BACKGROUND OF THE INVENTION Video signals can be digitized, encoded, and subsequently decoded in a manner which significantly decreases the number of bits necessary to represent a decoded reconstructed video without noticeable, or with acceptable, degradation in the reconstructed video. Video coding is an important part of many applications such as digital television transmission, video conferencing, video databases, etc.
In video conferencing applications, for example, a video camera is typically used to capture a series of images of a target, such as a meeting participant or a document. The series of images is encoded as a data stream and transmitted over a communications channel to a remote location. For example, the data stream may be transmitted over a phone line, satellite an integrated services digital network (ISDN) line, or the Internet.
In general, connection of a user interface device to the Internet may be made by a variety of communication channels, including twisted pair telephone lines, coaxial cable, and wireless signal communication via local transceivers or orbiting satellites. Most user interface device Internet connections are made by relatively low-bandwidth communication channels, mainly twisted pair telephone lines, due to the existing infrastructure of such telephone lines and the cost of implementing high-bandwidth infrastructure. This constrains the type of information that may be presented to users via the Internet connection, because video transmissions using presently available coding techniques generally require greater bandwidth than twisted pair telephone wires can provide for optional viewing.
The encoding process is typically implemented using a digital video coder/decoder (codec), which divides the images into blocks and compresses the blocks according to a video compression standard, such as the ITU-T H.263 and H.261 standards. In compression schemes of this type, a block may be compressed independent of the previous image or as a difference between the block and part of the previous image. In a typical video conferencing system, the data stream is received at a remote location, where it is decoded into a series of images, which may be viewed at the remote location. Depending on the equipment used, this process typically occurs at a rate of one to thirty frames per second.
One technique widely used in video systems is hybrid video coding. An efficient hybrid video coding system is based on the ITU-T Recommendation H.263. The ITU-T Recommendation H.263 adopts a hybrid scheme of motion-compensated prediction to exploit temporal redundancy and transform coding using the discrete cosine transform (DCT) of the remaining signal to reduce spatial redundancy. Half pixel precision is used for the motion compensation, and variable length coding is used for the symbol representation.
However these techniques still do not provide adequate results for the low-bandwidth connections such as dial-up connections or wireless device networks (e.g., GSM or CDMA) that have data transmission rates as low as 9.6 kilobits/sec, 14.4 kilobits/sec, 28.8 kilobits/sec or 56 kilobits/sec. For users at the end of a dial-up connection, or wireless network, high quality video takes extraordinary amounts of time to download. Streaming high quality video is nearly impossible, and providing live video feeds is generally unfeasible.
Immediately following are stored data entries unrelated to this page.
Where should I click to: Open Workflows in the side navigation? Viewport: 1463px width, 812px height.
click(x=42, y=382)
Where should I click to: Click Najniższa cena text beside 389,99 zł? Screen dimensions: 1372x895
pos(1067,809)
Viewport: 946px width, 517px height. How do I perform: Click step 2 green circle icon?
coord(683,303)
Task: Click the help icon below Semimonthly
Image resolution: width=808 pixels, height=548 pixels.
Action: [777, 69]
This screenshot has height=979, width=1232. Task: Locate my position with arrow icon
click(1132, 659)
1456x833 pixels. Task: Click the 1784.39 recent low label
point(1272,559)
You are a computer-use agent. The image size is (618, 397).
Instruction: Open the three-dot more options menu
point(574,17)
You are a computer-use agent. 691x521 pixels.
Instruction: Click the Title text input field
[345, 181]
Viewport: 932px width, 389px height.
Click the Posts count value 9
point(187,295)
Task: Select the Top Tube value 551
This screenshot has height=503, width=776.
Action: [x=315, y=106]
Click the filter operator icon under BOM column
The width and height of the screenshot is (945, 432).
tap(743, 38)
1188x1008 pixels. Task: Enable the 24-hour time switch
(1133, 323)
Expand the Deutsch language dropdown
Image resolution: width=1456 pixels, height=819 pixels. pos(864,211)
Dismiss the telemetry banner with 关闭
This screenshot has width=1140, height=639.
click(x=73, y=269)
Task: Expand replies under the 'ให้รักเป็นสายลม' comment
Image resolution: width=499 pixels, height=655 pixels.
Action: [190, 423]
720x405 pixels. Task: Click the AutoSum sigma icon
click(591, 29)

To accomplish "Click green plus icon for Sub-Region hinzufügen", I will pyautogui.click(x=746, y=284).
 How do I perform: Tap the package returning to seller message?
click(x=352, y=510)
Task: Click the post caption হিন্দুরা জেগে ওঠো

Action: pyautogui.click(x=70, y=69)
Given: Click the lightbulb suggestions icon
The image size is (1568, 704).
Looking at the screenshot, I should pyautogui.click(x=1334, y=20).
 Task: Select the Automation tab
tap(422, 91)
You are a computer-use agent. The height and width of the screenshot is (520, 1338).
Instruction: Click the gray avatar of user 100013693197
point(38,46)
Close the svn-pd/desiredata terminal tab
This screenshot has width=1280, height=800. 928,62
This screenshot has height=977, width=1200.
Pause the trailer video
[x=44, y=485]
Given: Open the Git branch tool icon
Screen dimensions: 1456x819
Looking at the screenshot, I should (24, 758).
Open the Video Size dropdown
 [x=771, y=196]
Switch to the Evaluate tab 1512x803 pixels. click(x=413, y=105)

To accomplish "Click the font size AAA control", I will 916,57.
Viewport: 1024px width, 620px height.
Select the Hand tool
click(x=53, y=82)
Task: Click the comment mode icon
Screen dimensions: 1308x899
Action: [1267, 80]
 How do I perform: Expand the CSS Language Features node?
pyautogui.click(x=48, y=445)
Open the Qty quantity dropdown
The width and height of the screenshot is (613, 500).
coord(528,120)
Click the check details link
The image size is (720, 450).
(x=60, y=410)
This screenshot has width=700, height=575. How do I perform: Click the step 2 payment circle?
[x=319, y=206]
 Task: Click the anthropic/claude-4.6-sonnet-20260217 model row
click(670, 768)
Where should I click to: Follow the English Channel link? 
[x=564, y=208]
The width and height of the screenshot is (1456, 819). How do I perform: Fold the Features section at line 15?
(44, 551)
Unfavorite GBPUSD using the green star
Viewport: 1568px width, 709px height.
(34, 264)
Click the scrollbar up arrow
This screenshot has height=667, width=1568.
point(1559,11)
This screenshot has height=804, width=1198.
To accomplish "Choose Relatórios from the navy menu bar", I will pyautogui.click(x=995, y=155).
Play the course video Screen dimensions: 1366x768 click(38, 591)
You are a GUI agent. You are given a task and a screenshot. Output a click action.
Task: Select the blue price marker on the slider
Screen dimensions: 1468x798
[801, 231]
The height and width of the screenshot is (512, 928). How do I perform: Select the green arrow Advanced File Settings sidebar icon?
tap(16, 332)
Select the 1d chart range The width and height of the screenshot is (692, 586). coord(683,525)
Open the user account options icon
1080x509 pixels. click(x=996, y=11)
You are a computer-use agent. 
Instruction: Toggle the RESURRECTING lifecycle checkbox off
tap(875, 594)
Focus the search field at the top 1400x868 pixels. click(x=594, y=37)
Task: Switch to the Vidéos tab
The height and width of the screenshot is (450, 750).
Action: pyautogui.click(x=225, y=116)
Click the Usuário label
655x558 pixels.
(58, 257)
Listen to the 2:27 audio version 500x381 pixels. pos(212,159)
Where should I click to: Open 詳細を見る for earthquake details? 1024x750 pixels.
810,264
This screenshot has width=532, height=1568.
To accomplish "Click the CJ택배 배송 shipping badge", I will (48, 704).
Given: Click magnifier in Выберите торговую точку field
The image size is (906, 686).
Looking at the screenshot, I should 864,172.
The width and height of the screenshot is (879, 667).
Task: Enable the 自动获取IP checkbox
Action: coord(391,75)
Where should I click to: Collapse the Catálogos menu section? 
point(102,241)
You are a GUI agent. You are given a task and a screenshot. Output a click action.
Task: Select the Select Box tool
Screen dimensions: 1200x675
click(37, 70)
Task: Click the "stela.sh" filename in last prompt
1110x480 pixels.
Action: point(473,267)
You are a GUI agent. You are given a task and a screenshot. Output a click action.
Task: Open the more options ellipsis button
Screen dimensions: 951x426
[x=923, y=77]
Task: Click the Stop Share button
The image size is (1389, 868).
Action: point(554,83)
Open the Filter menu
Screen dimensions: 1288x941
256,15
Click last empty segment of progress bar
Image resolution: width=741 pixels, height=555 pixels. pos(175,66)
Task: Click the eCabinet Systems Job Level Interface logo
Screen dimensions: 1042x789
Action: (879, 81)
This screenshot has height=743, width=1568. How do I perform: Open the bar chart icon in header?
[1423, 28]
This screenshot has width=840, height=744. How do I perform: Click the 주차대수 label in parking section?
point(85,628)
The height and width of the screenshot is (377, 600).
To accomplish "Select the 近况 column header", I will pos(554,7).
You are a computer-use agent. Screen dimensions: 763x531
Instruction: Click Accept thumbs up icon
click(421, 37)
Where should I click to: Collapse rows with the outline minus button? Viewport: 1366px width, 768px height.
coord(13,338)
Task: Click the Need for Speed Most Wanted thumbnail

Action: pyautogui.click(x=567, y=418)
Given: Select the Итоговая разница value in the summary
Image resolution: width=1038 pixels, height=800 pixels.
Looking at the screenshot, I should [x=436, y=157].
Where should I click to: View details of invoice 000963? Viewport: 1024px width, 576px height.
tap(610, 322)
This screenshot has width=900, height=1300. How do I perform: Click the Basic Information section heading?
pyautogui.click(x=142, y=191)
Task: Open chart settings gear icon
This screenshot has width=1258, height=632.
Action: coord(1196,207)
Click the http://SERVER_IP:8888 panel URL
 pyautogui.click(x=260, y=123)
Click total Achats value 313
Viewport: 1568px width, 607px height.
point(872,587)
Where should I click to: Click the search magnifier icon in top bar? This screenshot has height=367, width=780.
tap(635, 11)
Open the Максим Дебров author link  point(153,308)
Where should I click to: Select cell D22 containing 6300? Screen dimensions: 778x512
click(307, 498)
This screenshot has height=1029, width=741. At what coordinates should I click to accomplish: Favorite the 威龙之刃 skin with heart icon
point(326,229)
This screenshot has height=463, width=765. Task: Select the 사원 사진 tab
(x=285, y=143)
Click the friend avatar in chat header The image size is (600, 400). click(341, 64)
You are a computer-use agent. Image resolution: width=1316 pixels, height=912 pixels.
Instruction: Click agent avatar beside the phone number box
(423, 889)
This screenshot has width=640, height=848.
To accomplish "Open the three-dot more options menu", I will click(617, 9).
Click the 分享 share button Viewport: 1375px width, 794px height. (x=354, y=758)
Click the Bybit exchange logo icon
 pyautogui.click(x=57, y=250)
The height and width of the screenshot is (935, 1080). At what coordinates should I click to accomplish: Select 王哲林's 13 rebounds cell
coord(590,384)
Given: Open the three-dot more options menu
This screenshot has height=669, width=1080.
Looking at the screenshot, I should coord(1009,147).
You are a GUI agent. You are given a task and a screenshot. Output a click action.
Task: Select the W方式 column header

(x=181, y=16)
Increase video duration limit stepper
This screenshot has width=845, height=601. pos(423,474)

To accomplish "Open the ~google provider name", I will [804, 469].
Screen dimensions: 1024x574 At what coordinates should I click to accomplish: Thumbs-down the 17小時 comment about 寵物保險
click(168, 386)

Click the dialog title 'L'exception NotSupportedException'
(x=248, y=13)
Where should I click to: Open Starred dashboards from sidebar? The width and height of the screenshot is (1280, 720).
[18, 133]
SUMMARY OF THE INVENTION A method and apparatus, according to one embodiment of the present invention, are utilized and configured to encode, segment by segment, frames of audio/video data, including pixels each having a plurality of pixel color components by creating a frame group table of encoded pixel values in which each pixel entry includes a dominant pixel color component of the plurality of pixel color components, and to determine a set of segment reference pixels for each encoded segment, wherein each one of the segment reference pixels is comprised of segment reference pixel parameter values and is a pixel within each one of the encoded segments having a most intense dominant pixel color value. The system to further communicate the frame group table and the segment reference pixels over a network to a receiver, and at the receiver, decodes the frame group table on a pixel-by-pixel basis by scaling the segment reference pixel parameter values according to each entry in the frame group table of encoded pixel parameter.
In one embodiment of the present invention, prior to encoding the pixel data, the encoder creates a frame group file to store a header, the frame table and segment reference pixels. In various embodiments, the encoder may also store any associated audio/video data, synchronization information, or tags into the frame group file or may create one or more separate files for such information. The plurality of pixel color components stored within the table may include any or all of luminance, chrominance, and color depth information. Prior to entry within the frame group table, the encoder scales down each entry to reduce the amount of stored data. In another embodiment, the non-dominant color values are also scaled down and entered into the table.
In one embodiment of the present invention, determining the set of segment reference pixels includes comparing, on a pixel by pixel basis for each segment, a current pixel color value with a previously stored dominant pixel color value and storing the plurality of pixel color components and pixel parameters of the pixel with the most intense dominant pixel color component.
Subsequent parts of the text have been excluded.